+++ Отрывок из документа

Мать Татьяны Феоктиста Яковлевна и ее дочь Рада писали регулярно, но от мужа Михаила (Михася) ничего не было. Вскоре после того, как она отправила письмо матери от 9 августа, Татьяна объявила голодовку, требуя «связи с мужем, выхода за зону и жилищных условий». В письмах голодовка не упоминалась, но борьба с раздвоенностью не утихала. «Ну что ты сделаешь, что-то не выходит счастливого поворота в моей судьбе, каждый год все невеселый получается. Я все-таки думаю, что вопрос кто – кого (я – судьбу или судьба меня) решится наконец в мою пользу». Одной из причин новых сомнений были сообщения о процессе Каменева – Зиновьева.

++++++

▶ [Задание]
Напишите продолжение отрывка о Татьяне и её письмах родным. Начните сразу после его последнего предложения.

+++ Исходные данные

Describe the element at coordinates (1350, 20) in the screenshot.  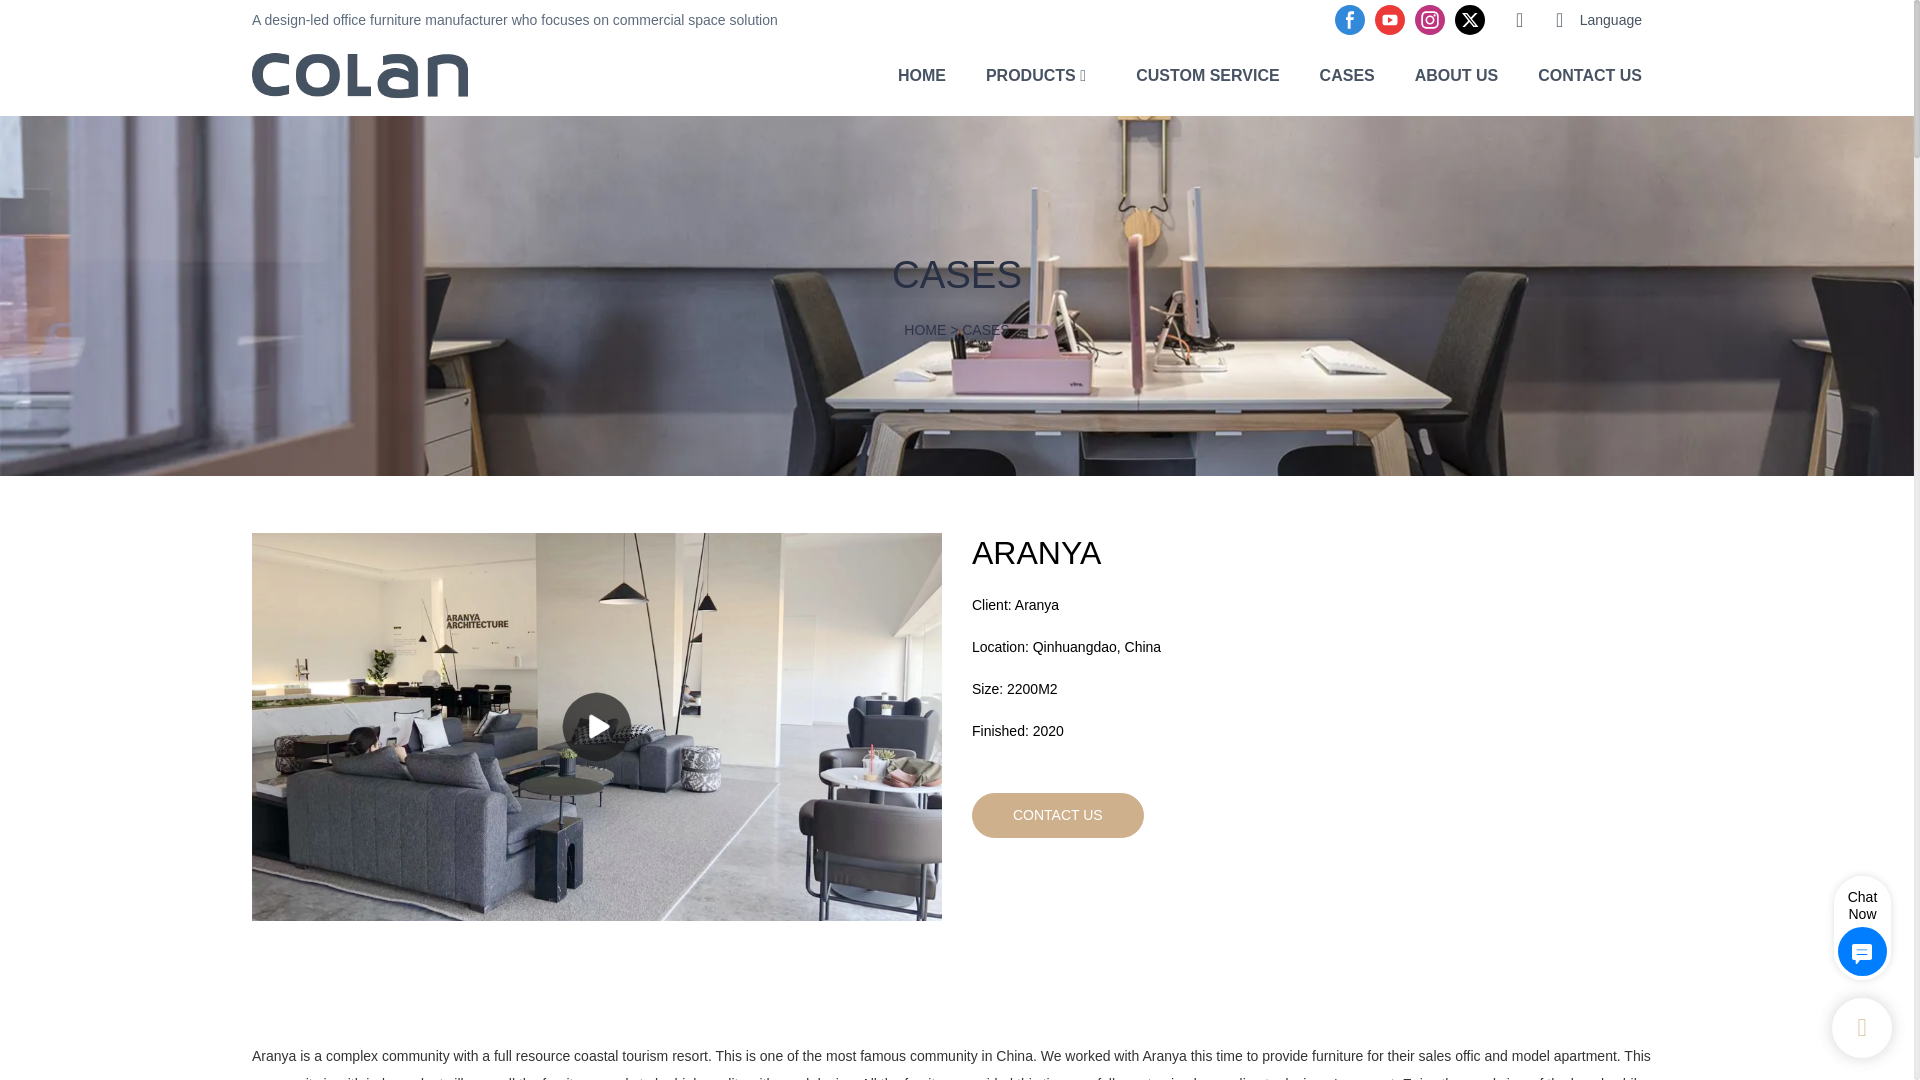
I see `facebook` at that location. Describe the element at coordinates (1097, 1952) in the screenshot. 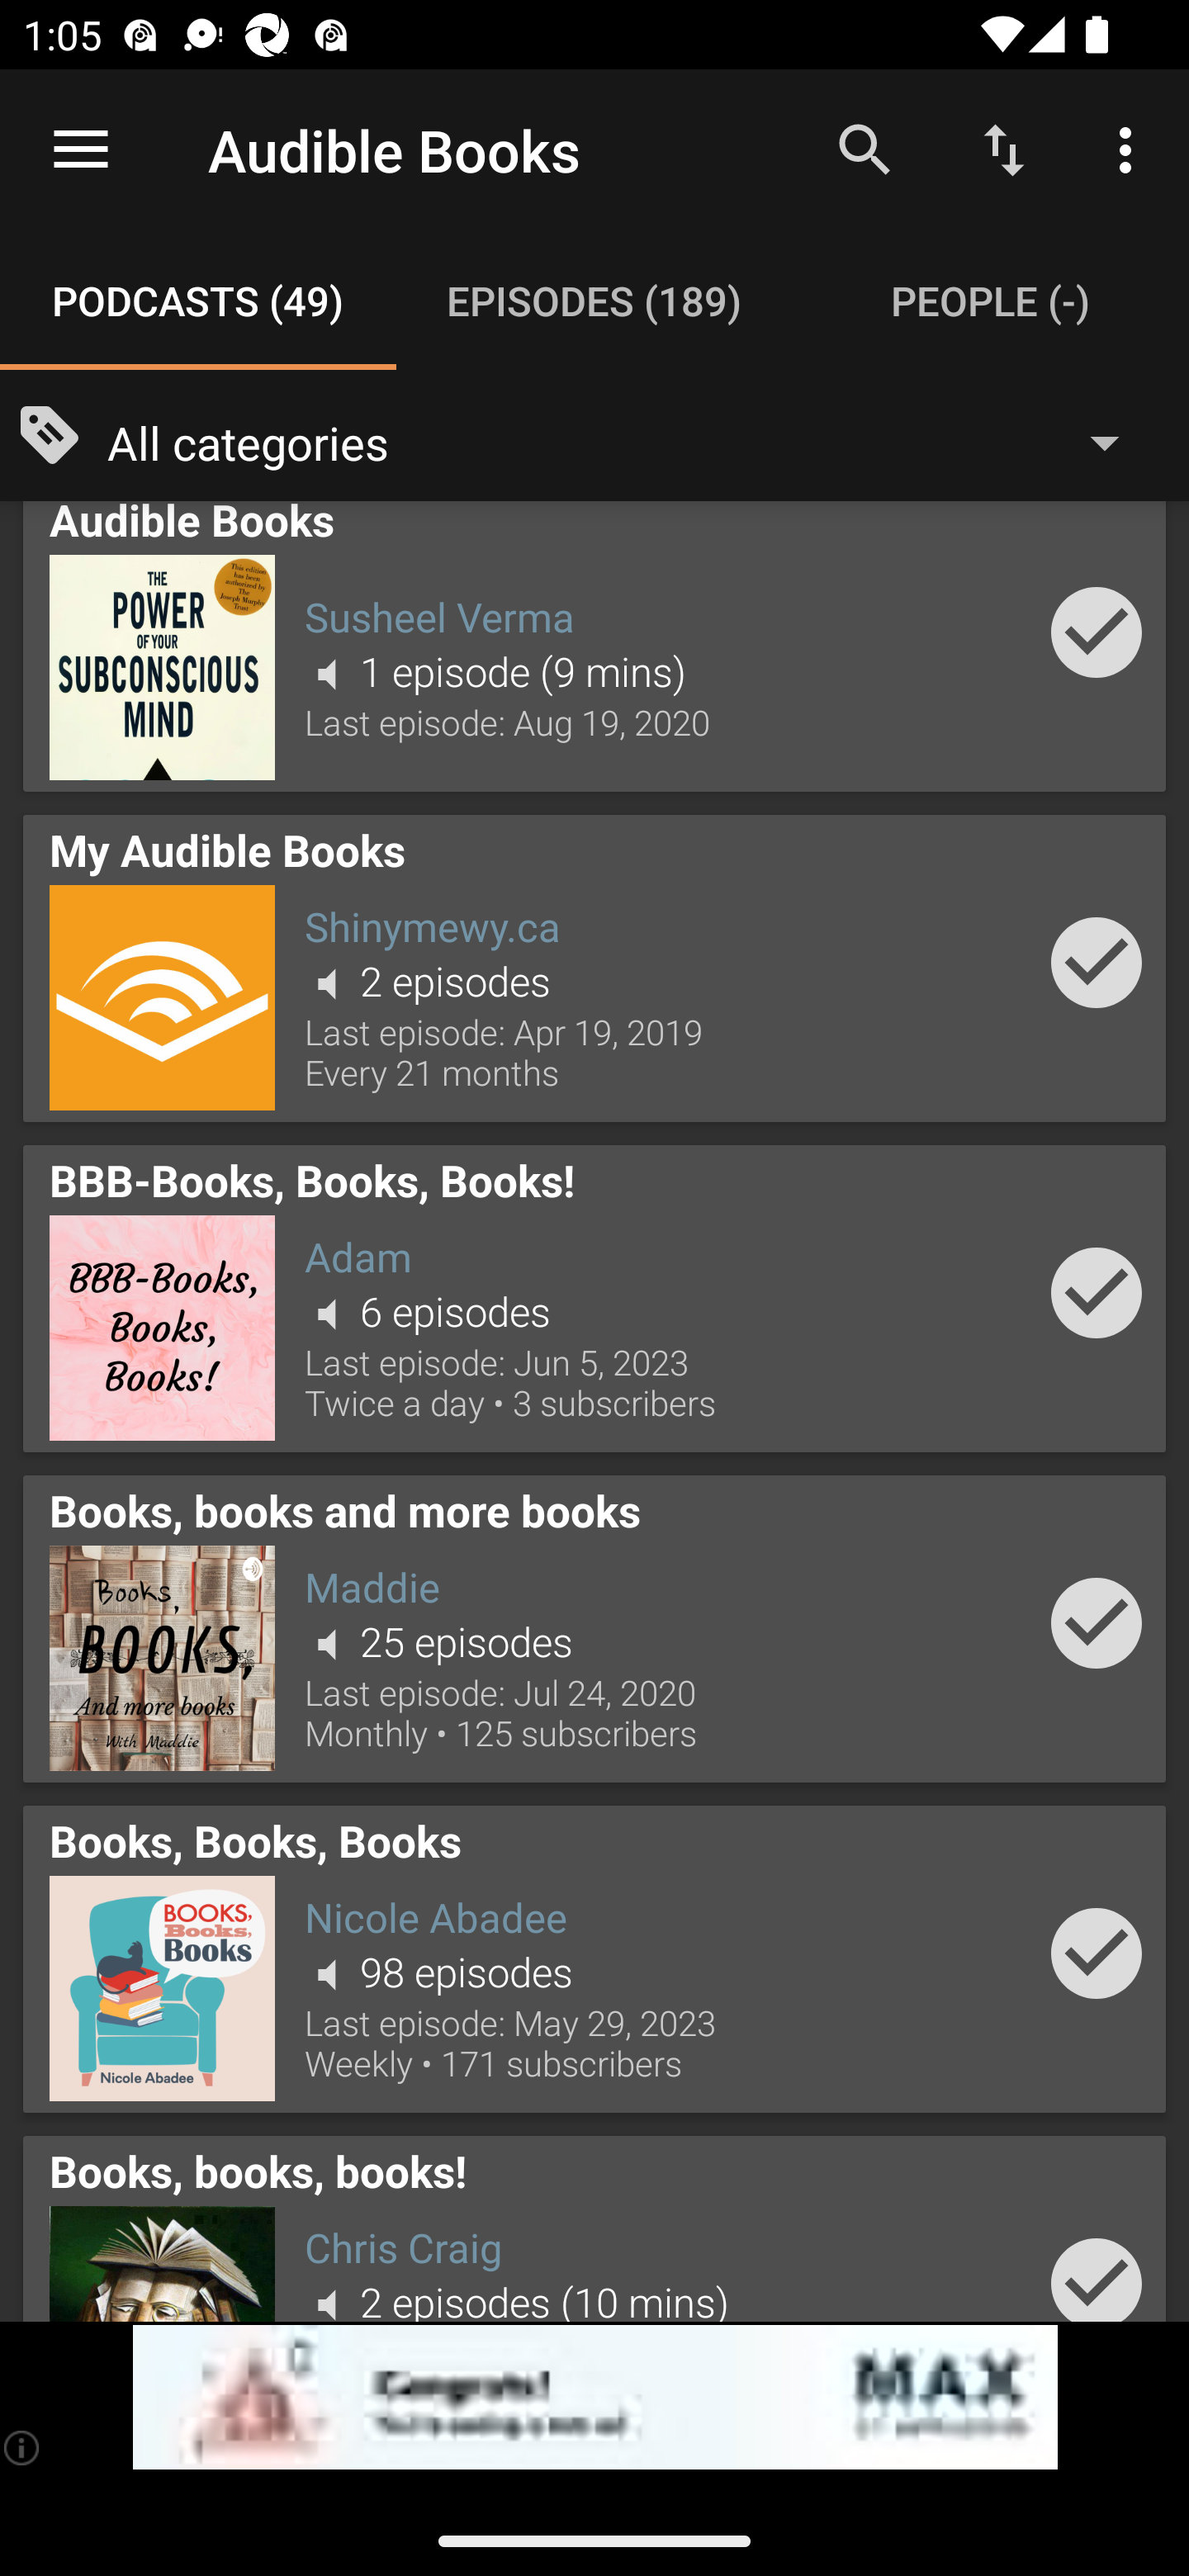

++++++

▶ [Ответ]
Какое впечатление на меня произвел этот процесс – ты можешь себе представить. Я никому бы не поверила, что это возможно, но как я могу не верить им самим? Ошеломило это меня совершенно. Но ошеломленность прошла, остались политические выводы и уроки. Факт физического расстрела прошел для меня мало заметным: ведь расстреляны были политические трупы. А вообще, конечно, этап для меня очень трудный и болезненный. Нелегко дается мне жизнь за последние годы, родная, но ты не бойся за меня, ты знаешь, что я, как и ты, умею жить не только собой и своими переживаниями и что при любых личных условиях для меня остается интересной окружающая жизнь, которая, право же, на Колыме кипит не меньше, чем по всему СССР[1754].
Окружающая жизнь продолжала меняться. Магадан был очень красив по ночам, «если смотреть откуда-нибудь сверху (тогда огоньки на берегу залива напоминают Ялту)», а атмосфера в плановом отделе, где она работала, оказалась «очень хорошей». «Я уже опять начала жить», – писала она 10 октября 1936 года.